*** INFORMATION PROVIDED ***

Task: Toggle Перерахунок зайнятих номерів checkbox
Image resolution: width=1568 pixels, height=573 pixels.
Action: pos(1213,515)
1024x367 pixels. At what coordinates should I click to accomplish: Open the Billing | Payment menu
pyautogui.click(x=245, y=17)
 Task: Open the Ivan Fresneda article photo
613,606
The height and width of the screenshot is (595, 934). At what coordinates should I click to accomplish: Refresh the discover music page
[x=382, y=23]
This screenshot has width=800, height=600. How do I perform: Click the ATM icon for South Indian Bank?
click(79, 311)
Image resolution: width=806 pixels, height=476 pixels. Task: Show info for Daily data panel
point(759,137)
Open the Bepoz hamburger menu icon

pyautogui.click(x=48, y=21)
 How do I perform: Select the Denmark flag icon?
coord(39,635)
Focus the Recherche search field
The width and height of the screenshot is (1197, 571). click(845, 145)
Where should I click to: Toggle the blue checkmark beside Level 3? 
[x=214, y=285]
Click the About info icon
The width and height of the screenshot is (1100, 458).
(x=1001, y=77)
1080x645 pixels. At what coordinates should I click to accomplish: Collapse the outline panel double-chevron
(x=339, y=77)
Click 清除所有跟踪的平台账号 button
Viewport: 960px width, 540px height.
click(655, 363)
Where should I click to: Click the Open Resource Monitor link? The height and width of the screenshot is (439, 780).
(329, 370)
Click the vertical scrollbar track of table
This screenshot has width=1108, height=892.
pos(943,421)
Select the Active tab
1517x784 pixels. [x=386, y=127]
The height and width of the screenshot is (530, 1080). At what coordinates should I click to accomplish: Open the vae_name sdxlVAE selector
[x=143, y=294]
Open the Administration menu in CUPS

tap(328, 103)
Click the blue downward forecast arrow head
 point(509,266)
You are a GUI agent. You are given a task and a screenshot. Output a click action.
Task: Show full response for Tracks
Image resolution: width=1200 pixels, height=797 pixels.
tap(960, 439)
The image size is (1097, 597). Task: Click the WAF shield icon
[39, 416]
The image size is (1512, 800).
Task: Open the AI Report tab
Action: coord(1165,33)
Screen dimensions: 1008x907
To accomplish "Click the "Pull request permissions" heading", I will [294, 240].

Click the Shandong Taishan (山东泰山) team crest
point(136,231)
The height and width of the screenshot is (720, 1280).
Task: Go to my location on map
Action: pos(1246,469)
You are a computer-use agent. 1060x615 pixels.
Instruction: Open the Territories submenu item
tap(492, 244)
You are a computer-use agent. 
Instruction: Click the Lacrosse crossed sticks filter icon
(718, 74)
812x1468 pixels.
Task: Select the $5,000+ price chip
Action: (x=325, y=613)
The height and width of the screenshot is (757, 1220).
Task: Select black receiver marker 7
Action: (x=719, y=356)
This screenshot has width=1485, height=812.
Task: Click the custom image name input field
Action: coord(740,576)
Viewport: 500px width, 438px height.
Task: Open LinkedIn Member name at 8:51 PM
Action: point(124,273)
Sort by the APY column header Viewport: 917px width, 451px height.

*** End of INFORMATION PROVIDED ***

Write each line above out exactly.

> RESPONSE BOX
Task: Toggle Перерахунок зайнятих номерів checkbox
Image resolution: width=1568 pixels, height=573 pixels.
Action: pos(1213,515)
1024x367 pixels. At what coordinates should I click to accomplish: Open the Billing | Payment menu
pyautogui.click(x=245, y=17)
 Task: Open the Ivan Fresneda article photo
613,606
The height and width of the screenshot is (595, 934). At what coordinates should I click to accomplish: Refresh the discover music page
[x=382, y=23]
This screenshot has width=800, height=600. How do I perform: Click the ATM icon for South Indian Bank?
click(79, 311)
Image resolution: width=806 pixels, height=476 pixels. Task: Show info for Daily data panel
point(759,137)
Open the Bepoz hamburger menu icon

pyautogui.click(x=48, y=21)
 How do I perform: Select the Denmark flag icon?
coord(39,635)
Focus the Recherche search field
The width and height of the screenshot is (1197, 571). click(845, 145)
Where should I click to: Toggle the blue checkmark beside Level 3? 
[x=214, y=285]
Click the About info icon
The width and height of the screenshot is (1100, 458).
(x=1001, y=77)
1080x645 pixels. At what coordinates should I click to accomplish: Collapse the outline panel double-chevron
(x=339, y=77)
Click 清除所有跟踪的平台账号 button
Viewport: 960px width, 540px height.
click(655, 363)
Where should I click to: Click the Open Resource Monitor link? The height and width of the screenshot is (439, 780).
(329, 370)
Click the vertical scrollbar track of table
This screenshot has width=1108, height=892.
pos(943,421)
Select the Active tab
1517x784 pixels. [x=386, y=127]
The height and width of the screenshot is (530, 1080). At what coordinates should I click to accomplish: Open the vae_name sdxlVAE selector
[x=143, y=294]
Open the Administration menu in CUPS

tap(328, 103)
Click the blue downward forecast arrow head
 point(509,266)
You are a GUI agent. You are given a task and a screenshot. Output a click action.
Task: Show full response for Tracks
Image resolution: width=1200 pixels, height=797 pixels.
tap(960, 439)
The image size is (1097, 597). Task: Click the WAF shield icon
[39, 416]
The image size is (1512, 800).
Task: Open the AI Report tab
Action: coord(1165,33)
Screen dimensions: 1008x907
To accomplish "Click the "Pull request permissions" heading", I will [294, 240].

Click the Shandong Taishan (山东泰山) team crest
point(136,231)
The height and width of the screenshot is (720, 1280).
Task: Go to my location on map
Action: pos(1246,469)
You are a computer-use agent. 1060x615 pixels.
Instruction: Open the Territories submenu item
tap(492, 244)
You are a computer-use agent. 
Instruction: Click the Lacrosse crossed sticks filter icon
(718, 74)
812x1468 pixels.
Task: Select the $5,000+ price chip
Action: (x=325, y=613)
The height and width of the screenshot is (757, 1220).
Task: Select black receiver marker 7
Action: (x=719, y=356)
This screenshot has width=1485, height=812.
Task: Click the custom image name input field
Action: coord(740,576)
Viewport: 500px width, 438px height.
Task: Open LinkedIn Member name at 8:51 PM
Action: point(124,273)
Sort by the APY column header Viewport: 917px width, 451px height.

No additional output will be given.